Need to help amputees inspires young innovator to build custom-made prosthetics
Vhutshilo Mphugana is on a mission to make affordable prosthetics for poor South Africans.
The 25-year-old from Dopeni village near Louis Trichardt in Limpopo was studying human resources at the Vaal University of Technology when he took an interest in making prosthetics.
“In 2015 I designed a chair that can also help to exercise while sitting down, that was my star project but after consultations with the science park I decided to stop the project, because I found that there are many on the market that are better than my design,” he said.
Mphugana, the son of a domestic worker, then decided to turn his attention to making prosthetics, particularly for poor people because of his own disadvantaged background.
“In 2018 I started doing research about prosthetics and orthotics and my research showed that prosthetics prices are escalating rapidly due to lack of local designers. It costs more to have prosthetics because many are being imported from countries like China,” he said.
Although Mphugana was not studying anything science-related, VUT allows students to use resources to learn new skills such as 3D printing.

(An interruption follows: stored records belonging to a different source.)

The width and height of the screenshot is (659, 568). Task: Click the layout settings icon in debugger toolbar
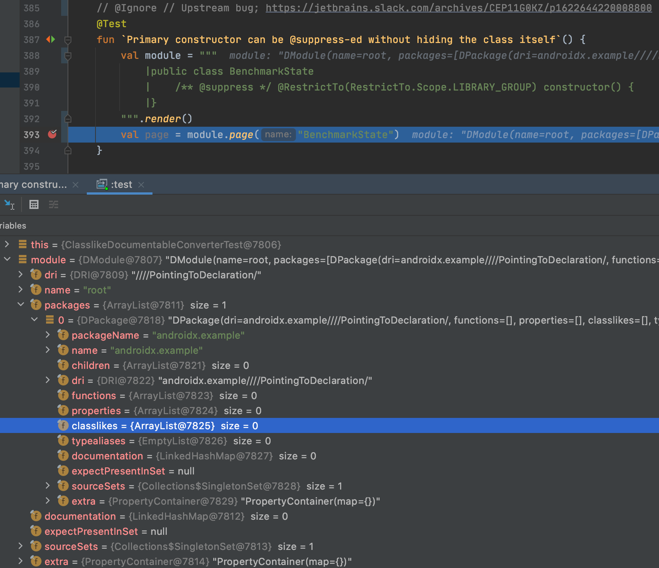54,204
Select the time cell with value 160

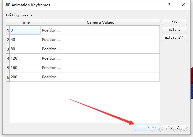[x=25, y=68]
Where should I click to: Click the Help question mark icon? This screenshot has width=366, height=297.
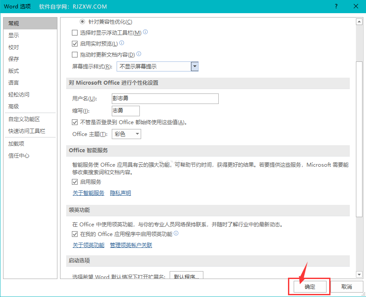[x=336, y=7]
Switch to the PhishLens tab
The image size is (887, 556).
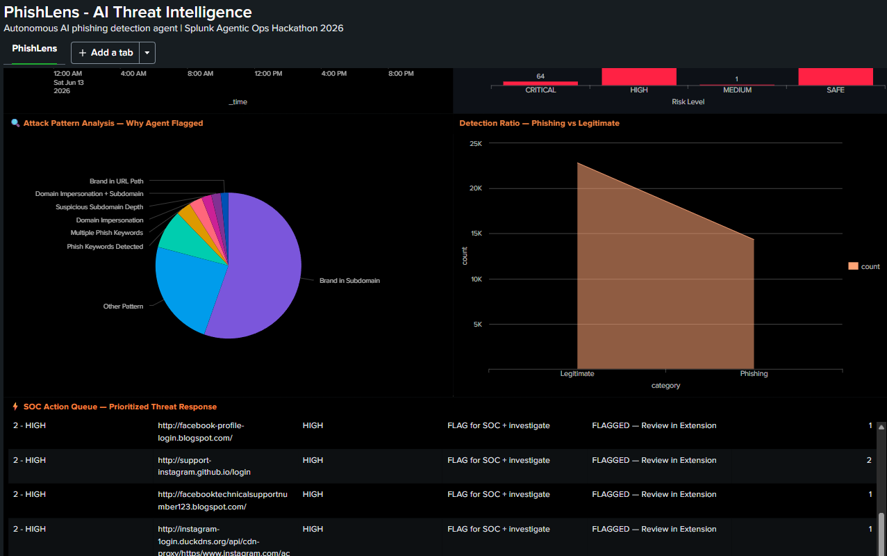tap(35, 49)
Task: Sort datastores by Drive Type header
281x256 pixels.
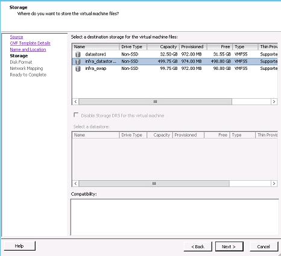Action: (133, 47)
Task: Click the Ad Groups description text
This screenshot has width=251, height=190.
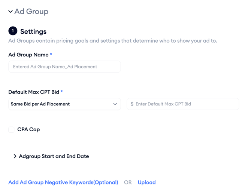Action: (112, 41)
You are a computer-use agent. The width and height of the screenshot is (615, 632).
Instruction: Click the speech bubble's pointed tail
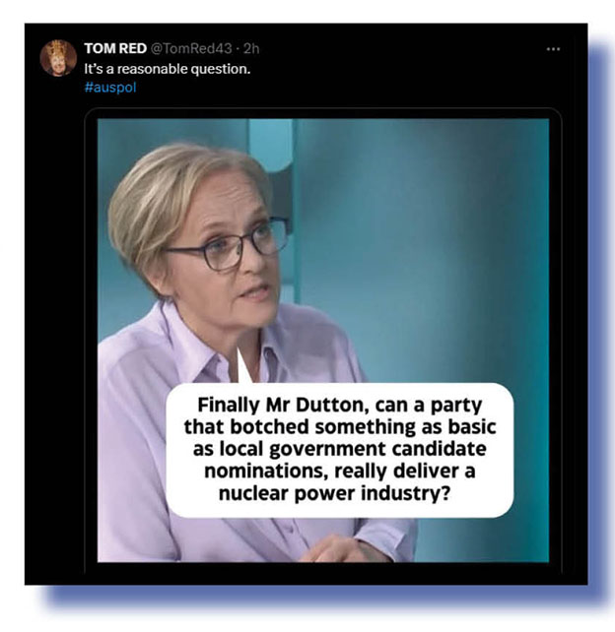(x=243, y=367)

“After two weeks of tutorials I printed the first 3D component I designed myself. After a few months I started helping other BTech mechanical and industrial engineering students with 3D designs and printing.”
Mphungana in due course developed a passion to make prosthetics. His current project through his company, however, has hit a financial hurdle. He had started the construction of prosthetic leg for a disabled woman, after learning about complainst about users finding their prosthetics not comfortable due them not fitting properly.
“I approached a student at VUT to voluntarily design a prosthetic for her and she was happy with the project but it is not yet completed due to lack of finance,” said Mphugana.
“ So far I have a robotic foot that was my first prosthetic project and the prosthetic foot that am designing for the student at VUT but due to lack of money the project requires funding.”
Mphugana has faced many challenges including having his laptop stolen which had stored many of his designs.
“We are using external manufacturers because I don’t have a 3D print machinery but we are hoping to use local materials to reduce the price and have good quality.”
The young innovator said he hopes to be able to bring his designs to life and find an investor or sponsor.
VUT student Lovemore Ngwenya, 23, said she is hoping Mphugana’s venture will take-off so she can benefit from it.
“I lost my leg after it was crushed in an accident. They had no choice but to amputate. Now when I wear my prosthetic leg I feel in pain, I have to walk to lectures with that pain,” she said.
Ngwenya said she got her prosthetic leg on credit and will have to pay her doctor when she can afford to.